Se o craque de General Severiano foi o pioneiro no quesito jogador-problema, outro que deixou sua marca - na história e nos adversários - foi Almir, apelidado de Pernambuquinho, meia que jogou no Rio no fim da década de ouro (1950) e nos anos 60.

Certa vez, na ocasião da final do Estadual do Rio de 1966, Almir afirmou com todas as letras que, jogando pelo Flamengo, o Bangu não daria a volta olímpica. E não deu.

Depois de fazer 3 a 0, o time da zona oeste tocava a bola para os gritos inflamados de olé da torcida. Irritado, o jogador partiu para a agressão aos adversários e armou uma grande bulha. Os banguenses levantaram a taça, mas a promessa estava cumprida. Enfezado dentro e fora de campo, Almir acabou morto em uma briga de bar, em Copacabana, em 1973.

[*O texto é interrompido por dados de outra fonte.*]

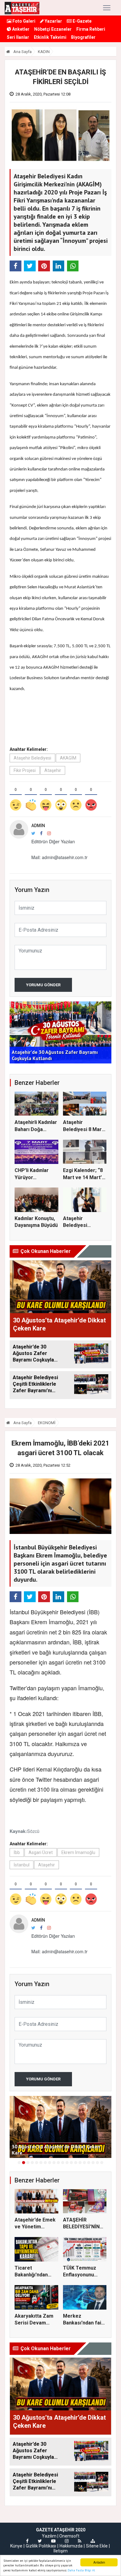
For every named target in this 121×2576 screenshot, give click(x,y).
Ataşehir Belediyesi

A Princesinha do Mar já viu e ouviu de tudo nessa vida, mas nada parecido com um fenômeno, que chegou a jogar ali perto, na Gávea, mas tem sangue e pele cruz-maltina. Hors-concours na arte de fazer besteira, alguns o comparam a uma fera. Outros, chamam apenas de Animal.

Edmundo não se contenta com pouco. Tanto para o mal quanto para o bem. Aliás, mais antagônico do que ele, é difícil. Um dos maiores ídolos de todos os tempos de Palmeiras e Vasco, artilheiro, campeão brasileiro e, para muitos, melhor jogador do mundo em 1997, a ficha do craque nos tribunais tem o tamanho exato do seu futebol.

Ainda nos juniores, o carioca da gema foi dispensado do Botafogo por andar nu na concentração. Acolhido por Eurico Miranda, em São Januário, se destacou no Vasco em 1992 e foi vendido pra o Verdão do Parque Antarctica no ano seguinte. Passou ainda por Corinthians, Flamengo, Cruzeiro, futebol italiano e japonês e seu último recanto foi Fluminense, em 2004.

No seu histórico, começo de briga generalizada contra o São Paulo e discussões com companheiros de clube e técnicos. Os árbitros também eram grandes alvos. Certa vez, em um jogo em Natal, contra o América-RN, Edmundo foi expulso e, na saída, vociferou: "A gente vem na Paraíba, bota um Paraíba para apitar, só pode dar nisso."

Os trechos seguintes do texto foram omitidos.